### DATA FOR THIS EXERCISE

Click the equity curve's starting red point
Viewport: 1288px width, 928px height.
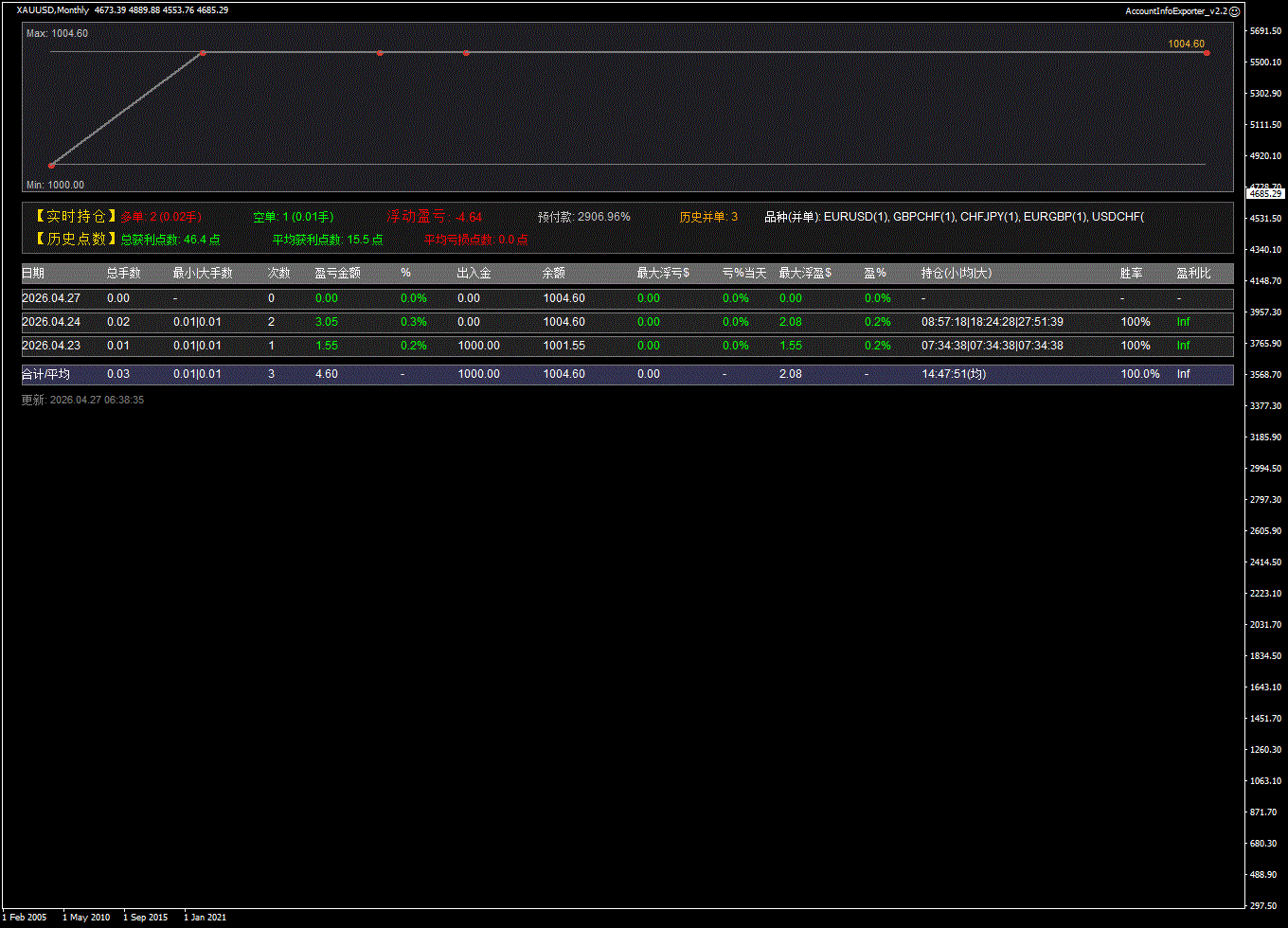51,166
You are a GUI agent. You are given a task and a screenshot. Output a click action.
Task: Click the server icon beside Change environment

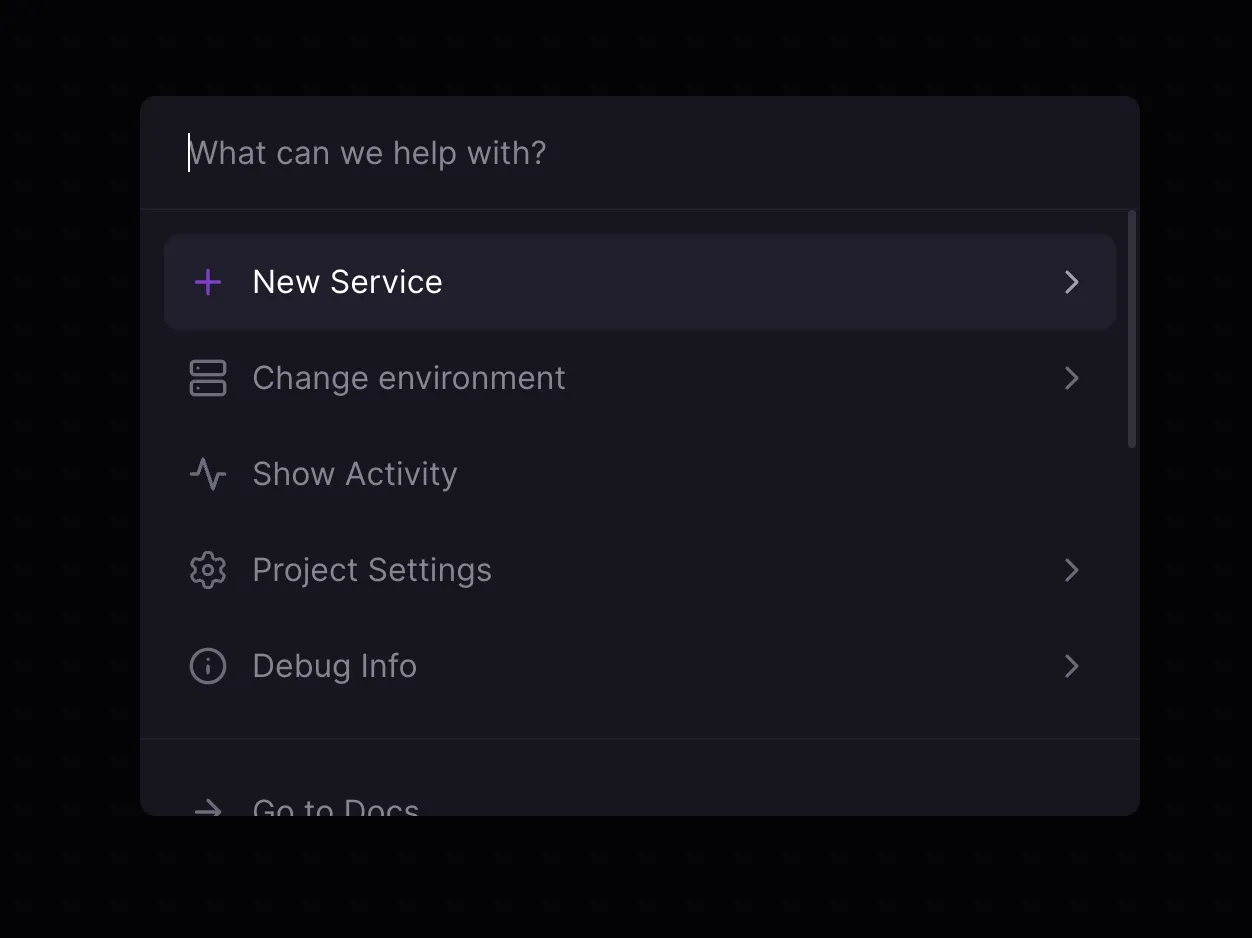click(x=208, y=378)
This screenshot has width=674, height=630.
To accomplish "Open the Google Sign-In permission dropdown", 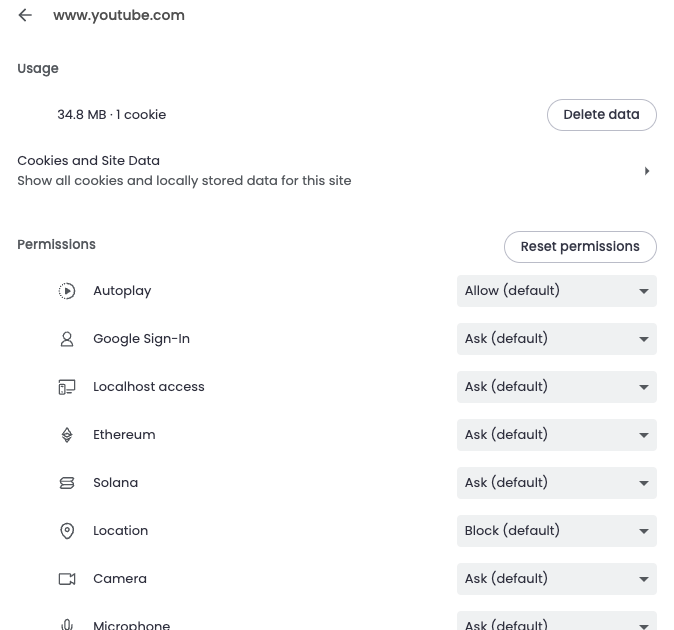I will (x=557, y=339).
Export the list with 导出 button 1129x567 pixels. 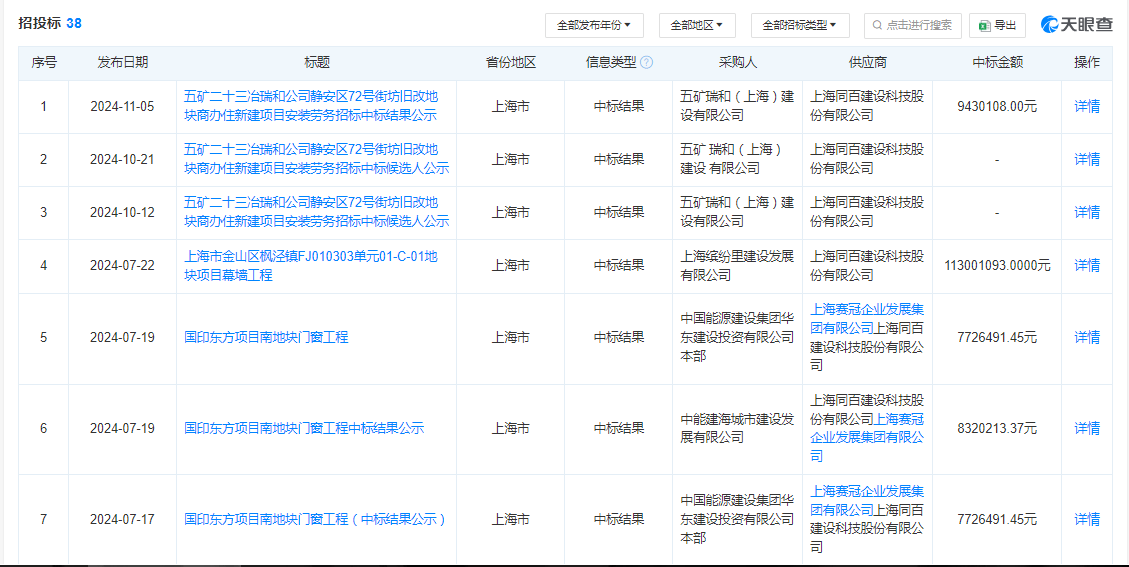[997, 25]
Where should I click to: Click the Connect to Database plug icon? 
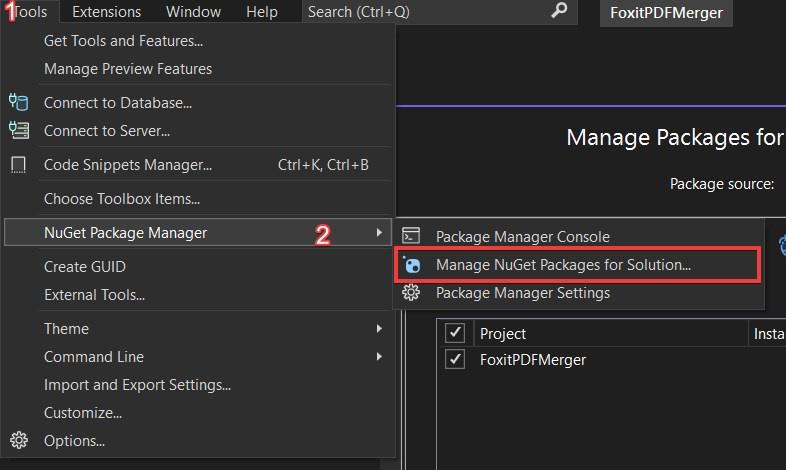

### DIRECTIONS
Pick out each line of the records that contains the word "icon" and copy those lines.

### COMPLETE ANSWER
Task: Click the server icon beside Change environment
Where should I click to: Click the Connect to Database plug icon? 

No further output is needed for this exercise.